For years, they had been unable to pay their respects to deceased loved ones buried at cemeteries far from their homes in Northeast Philadelphia, so the Raymond and Miriam Klein Branch of the Philadelphia Jewish Community Centers in the Northeast made it possible.

Shelley Geltzer, adult-services program director at the center, organized a trip to three Jewish cemeteries in the western suburbs. The seats on the van were quickly snapped up.

"Maybe they don't drive anymore, or their children don't live in the area and can't take them," Geltzer said.

On Friday, she boarded the van with two prayer books and a Tupperware bowl full of stones. It is a tradition for Jews to leave a small stone on a headstone to show that someone had visited the grave and that the deceased had been loved. The prayer books contain the Kaddish, a prayer said at Jewish rituals of mourning.

At 10 a.m., the group set out for Mount Jacob Cemetery in Darby Township, Mount Lebanon in Collingdale, and Mount Sharon, the last on the schedule.

Joan Keyser, 79, and Charlotte Gerber got off at the first stop.

Gerber, who is on the advisory board of the Retired and Senior Volunteer Program, was there to visit the grave sites of her maternal grandparents. Jennie and Morris Trubin had operated a laundry in South Philadelphia and had lived in the back of the building, Gerber said. Samuel Fleisher, her paternal grandfather, had been a tailor who worked out of his home in Northern Liberties. His wife, Lena, was blind, but "that didn't stop her," Gerber said.

"I haven't been to this cemetery in 30 years," she said after finding their grave sites. "I feel bad I haven't been here."

A few minutes later, Keyser was having trouble finding the grave sites of her family members until a caretaker asked whom she was looking for.

"Keyser's over there," he said, "and Kauffman is here."

Sheldon Kauffman was a cousin who died in 1959 at age 20.

Keyser gently placed stones on the headstones of her family and got back on the bus. The group then rode to Mount Lebanon, where Marsha Warhoftig found her parents' grave in less than a minute.

"I work quickly," she said. Much of her family is buried at the cemetery, including parents Benjamin and Sarah Rosner and several of Warhoftig's eight siblings.

Warhoftig, 85, bought a space for herself at another cemetery - Mount Sharon - just in case.

"I was concerned we'd run out of space" in the family plot, Warhoftig said.

Not far away, Elsie Sachs, 88, a retired pharmacist, pushed aside the spindly tree branches hanging over her relatives' graves to secure a spot to stand and look at the headstones of her husband, father, and two brothers.

Her father, Zigmund Silverman, had helped organize a savings and loan and was rewarded for his efforts with 15 graves at the cemetery.
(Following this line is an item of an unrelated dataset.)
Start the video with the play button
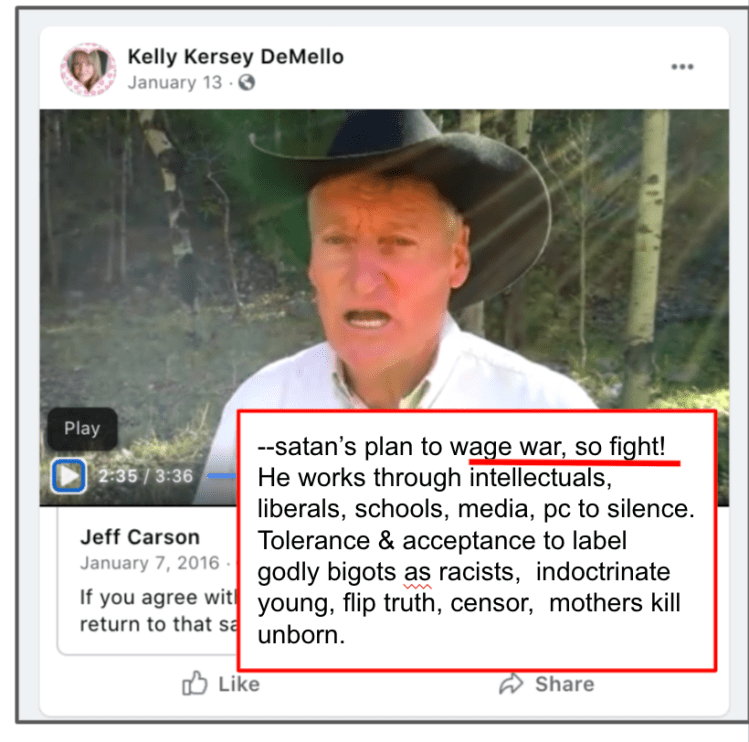Viewport: 749px width, 742px height. tap(69, 475)
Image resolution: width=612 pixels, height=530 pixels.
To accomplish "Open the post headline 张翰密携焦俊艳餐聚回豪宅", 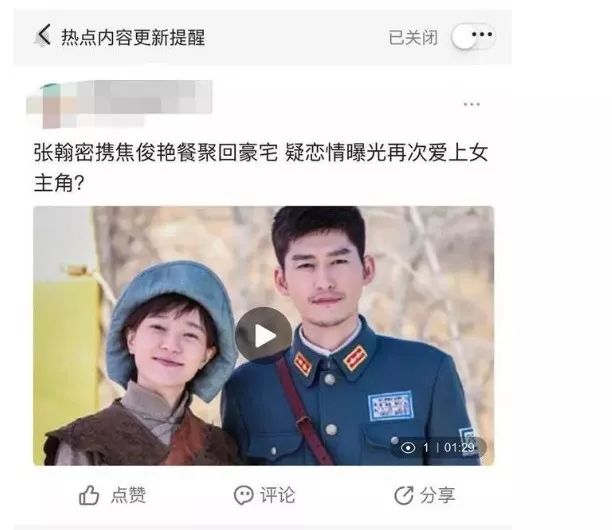I will [x=156, y=152].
Sachs and her daughter Nina Nemeroff, 62, pulled out the Kaddish prayer and said it aloud.

"May he who established peace in the heavens grant peace unto us and unto all Israel, and say Amen," they recited.
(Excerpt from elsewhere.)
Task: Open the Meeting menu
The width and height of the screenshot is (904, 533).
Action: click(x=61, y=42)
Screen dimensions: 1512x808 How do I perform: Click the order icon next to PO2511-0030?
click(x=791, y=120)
Then, the group rode to the last stop. Stanley and Barbara Gittelman got off with Breyer.

The Gittelmans paid their respects to his parents, Laizar and Esther Gittelman. Laizar had been a truck driver who later got a job in Atlantic City ensuring that kosher kitchens were obeying kosher laws. His wife had run a dairy store in South Philadelphia.

Stanley Gittelman used to visit the cemetery regularly with his sister Gloria Kagan, the mother of U.S. Supreme Court Justice Elena Kagan, but the visits decreased when his sister became ill and later passed away.
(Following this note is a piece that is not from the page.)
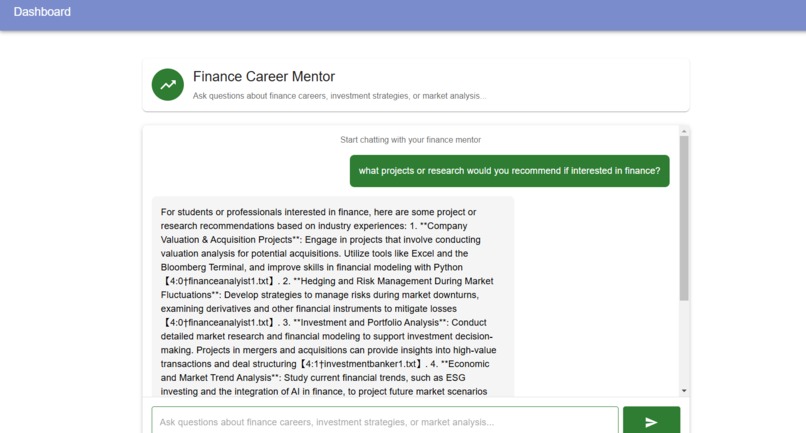Click 'Start chatting with your finance mentor' text

pos(410,140)
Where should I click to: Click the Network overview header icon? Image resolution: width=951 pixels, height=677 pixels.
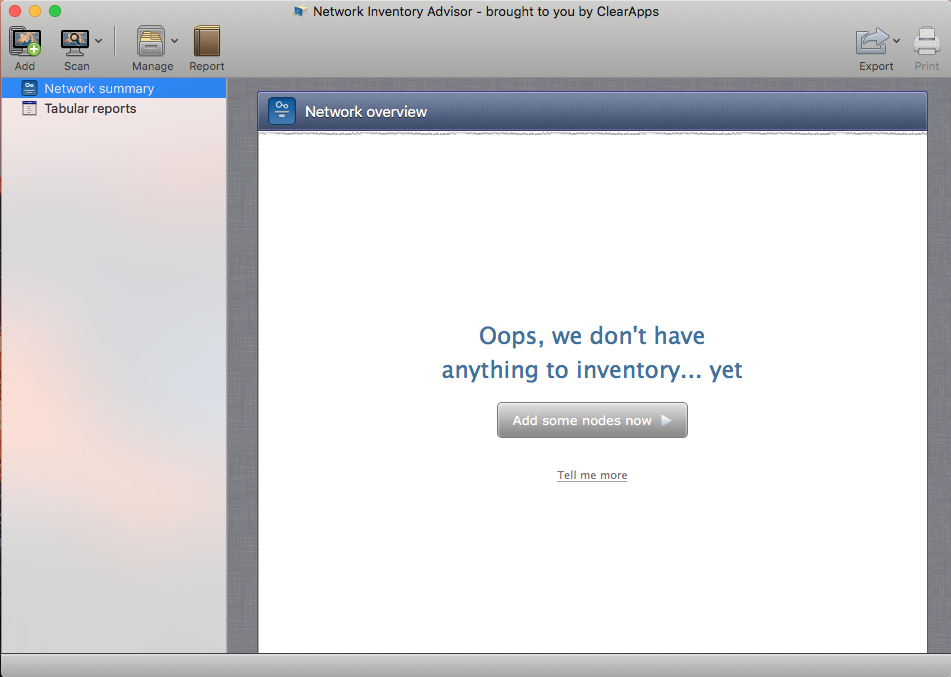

"We found them," Stanley Gittelman said when he got back on the bus.

In Section M, Breyer was still searching.

Then, she saw the marker: "Joan M. Gershenfeld. Sept. 3, 1962. 27 years."

Breyer wept.

"I don't even have a stone," she said.

She looked around on the grass and eventually found one. She placed it on top of the headstone to show that someone had been there to visit her sister, who had been the mother of two.

"Her son is a rabbi in Israel, her daughter a social worker who lives in Harleysville," Breyer said. "I'm happy I found her."